The variant seems to be more contagious than the original strain and has contributed to an increase in COVID-19 cases in New York. Two recent independent studies have found that the vaccines effectively prevent serious illness and death from the variant.

“We're not seeing big differences,” Michael Nussenzweig, an immunologist at Rockefeller University in New York, told the newspaper.

Nussenzweig and colleagues published a new paper on the bioRxiv preprint server on Thursday that found the antibodies created by the vaccines were only slightly less effective against the B.1.526 variant. They conducted lab-based experiments with blood samples from vaccinated people and observed that the spike mutations on the B.1.526 variant created only a small drop in efficacy.

The paper hasn't yet been peer-reviewed, but the results are consistent with other studies that have tested the vaccines with other variants. More studies suggest that the two main vaccines in the US — from Pfizer and Moderna — can protect against several variants, including the contagious B.1.1.7 variant first identified in the UK and the B.1.351 variant first identified in South Africa.

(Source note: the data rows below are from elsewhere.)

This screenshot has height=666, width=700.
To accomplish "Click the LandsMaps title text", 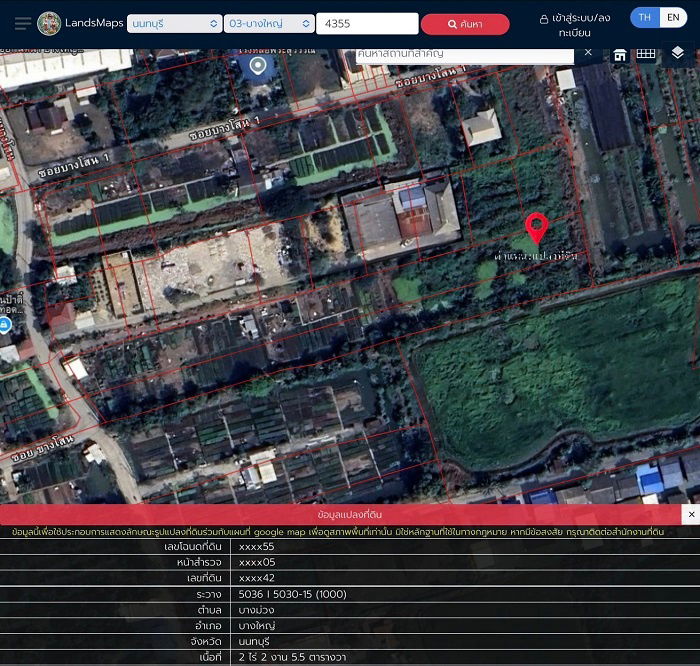I will click(x=92, y=23).
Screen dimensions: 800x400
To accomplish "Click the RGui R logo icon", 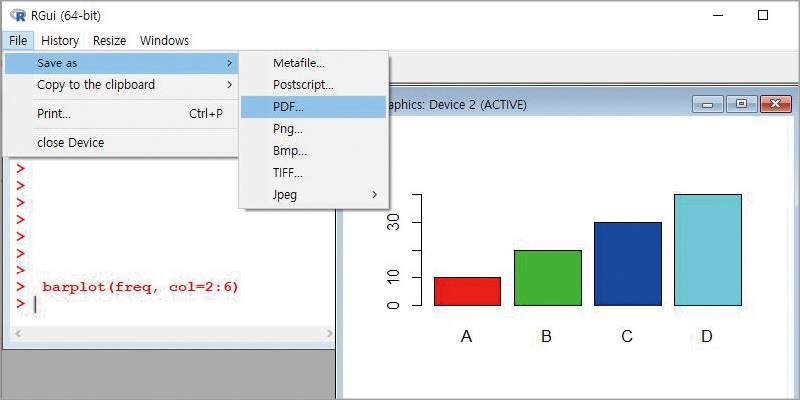I will click(17, 15).
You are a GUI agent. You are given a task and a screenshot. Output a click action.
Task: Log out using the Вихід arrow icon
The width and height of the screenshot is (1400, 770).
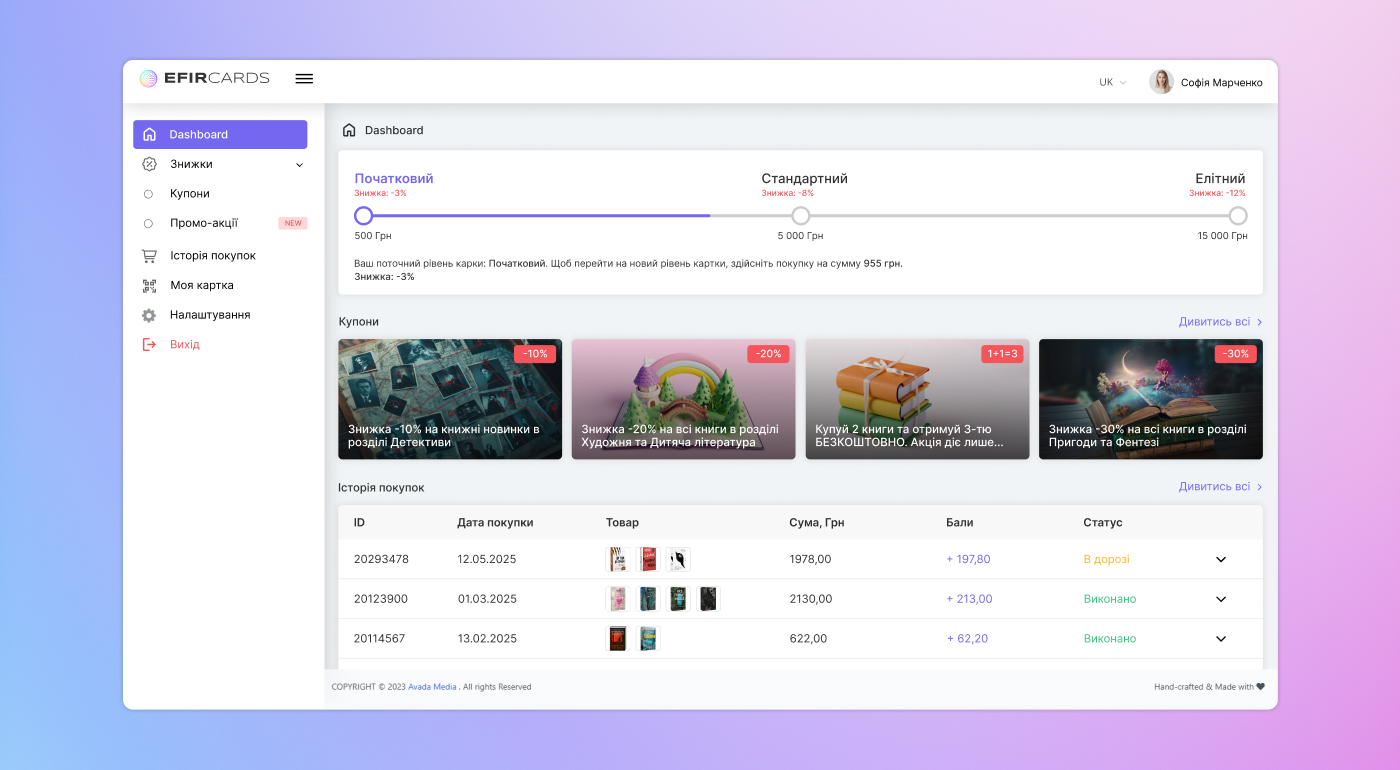pos(151,344)
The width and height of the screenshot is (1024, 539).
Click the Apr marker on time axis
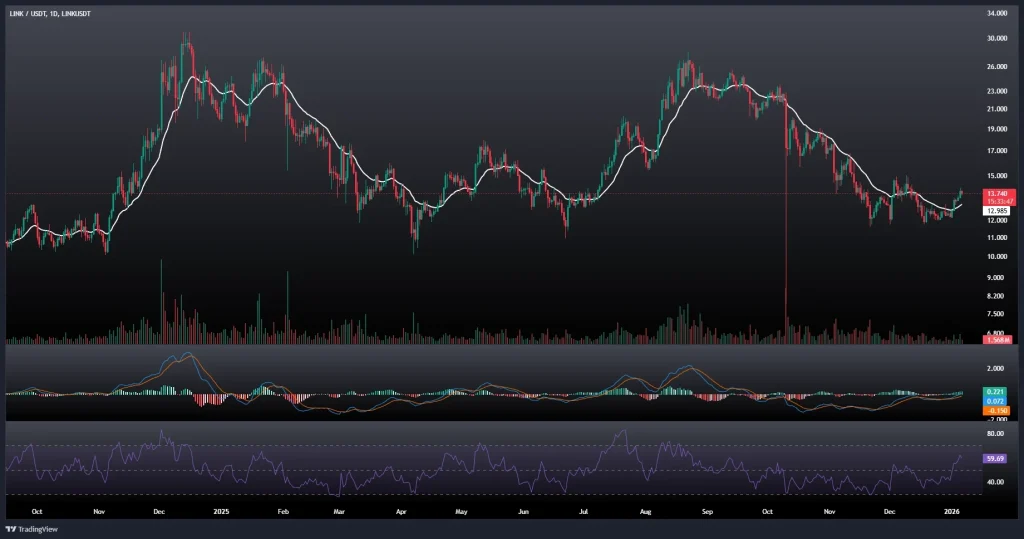click(401, 510)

In another paper published on the bioRxiv preprint server at the end of March, researchers at New York University found that vaccine-created antibodies neutralized the B.1.526 variant and had only a minor drop in efficacy against the spike mutations.

In both studies, neutralizing antibodies from vaccinated people provided better protection against the virus than the antibodies from people with natural immunity after contracting COVID-19. Vaccine-induced antibodies appear to cover a broader range of the various parts on the virus, rather than a particular mutation, The New York Times reported. That could mean vaccines offer better protection against variants with different mutations, as opposed to immunity from natural infection linked with one particular coronavirus strain.

“The take-home message is that the vaccines are going to work against the New York variant and the South African variant and the UK variant,” Nathan Landau, a virologist who led the second study, told the newspaper.